Peu de personnes connaissent son essai de fondation d’une Congrégation féminine, à spiritualité eucharistique très marquée. Dans sa grande charité, il crut pouvoir y grouper des personnes de santé frêle et même de vraies malades. Les membres auraient servi l’œuvre de la Rédemption par une vie de prière et de patience, en s’offrant pour que tous les membres souffrants du Christ croient à l’immense valeur de leur vie pour le salut du monde. Une petite communauté s’était déjà formée, quand la permission que le Père sollicitait lui fut refusée, en raison des difficultés que son dessein pouvait présenter pour la formation des candidates. Il accepta simplement. Jamais plus il ne parla de cet essai et de son douloureux aboutissement.
Le collaborateur et directeur de la « Revue des communautés religieuses »
La contribution du P. Bergh à la Revue des communautés religieuses, devenue maintenant Vie consacrée, remonte à 1930, alors qu’il était étudiant en théologie. Pendant huit ans, ses articles et notices reflètent son goût spirituel, spécialement sa prédilection de toujours pour l’Eucharistie. Le titre de son premier article, paru l’année même de son ordination, est significatif : La communion fréquente [2], ébauche de la brochure qu’il publiera plus tard sous le même titre. Suit un article sur Messe et communion [3]. Puis paraissent 17 articles et notices consacrés à des dévotions et indulgences et au Jubilé de la Rédemption de 1933-1934 [4].

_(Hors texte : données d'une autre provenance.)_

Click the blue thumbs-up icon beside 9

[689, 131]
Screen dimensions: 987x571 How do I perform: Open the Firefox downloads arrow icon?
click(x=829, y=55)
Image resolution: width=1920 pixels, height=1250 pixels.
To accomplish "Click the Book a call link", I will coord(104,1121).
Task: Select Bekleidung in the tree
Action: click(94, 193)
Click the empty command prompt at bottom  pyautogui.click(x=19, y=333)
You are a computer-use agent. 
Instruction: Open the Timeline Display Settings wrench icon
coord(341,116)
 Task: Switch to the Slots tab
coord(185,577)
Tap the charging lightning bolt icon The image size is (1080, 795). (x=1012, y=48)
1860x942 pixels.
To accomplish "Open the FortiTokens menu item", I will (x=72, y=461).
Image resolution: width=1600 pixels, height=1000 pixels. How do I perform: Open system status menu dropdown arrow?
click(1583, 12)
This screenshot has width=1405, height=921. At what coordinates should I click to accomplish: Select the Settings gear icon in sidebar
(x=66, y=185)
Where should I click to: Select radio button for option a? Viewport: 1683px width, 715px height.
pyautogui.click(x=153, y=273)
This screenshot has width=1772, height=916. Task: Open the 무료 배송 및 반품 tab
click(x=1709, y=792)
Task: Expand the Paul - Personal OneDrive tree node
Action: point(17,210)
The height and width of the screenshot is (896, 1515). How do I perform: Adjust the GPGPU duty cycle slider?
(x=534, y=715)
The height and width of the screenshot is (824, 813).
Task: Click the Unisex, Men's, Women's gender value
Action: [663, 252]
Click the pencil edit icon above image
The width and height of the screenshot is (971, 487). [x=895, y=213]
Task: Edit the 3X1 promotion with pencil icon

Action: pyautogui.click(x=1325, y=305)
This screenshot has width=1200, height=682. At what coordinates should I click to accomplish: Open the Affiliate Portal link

En 1938, le Père met pour la première fois au service de la Revue sa science de canoniste, par quelques pages éclairantes sur un sujet assez spécial : Vœu collectif [5].
À partir de 1939, il siège au Comité de Rédaction de la Revue, dont les Pères Creusen et Jombart sont les directeurs-rédacteurs. En 1945, la Revue des communautés religieuses reparaît après l’éclipse de la guerre. Le P. Creusen étant à Rome depuis 1939, le P. Bergh devient, en fait, pour l’être jusqu’à sa mort, le directeur principal. En 1966, alors que venait de se clôturer Vatican II, le Père, secondé par un Comité de Rédaction, donne à la Revue une orientation conforme au renouveau dont l’Église, et la vie religieuse en particulier, avaient besoin. Elle prit alors le titre de Vie consacrée.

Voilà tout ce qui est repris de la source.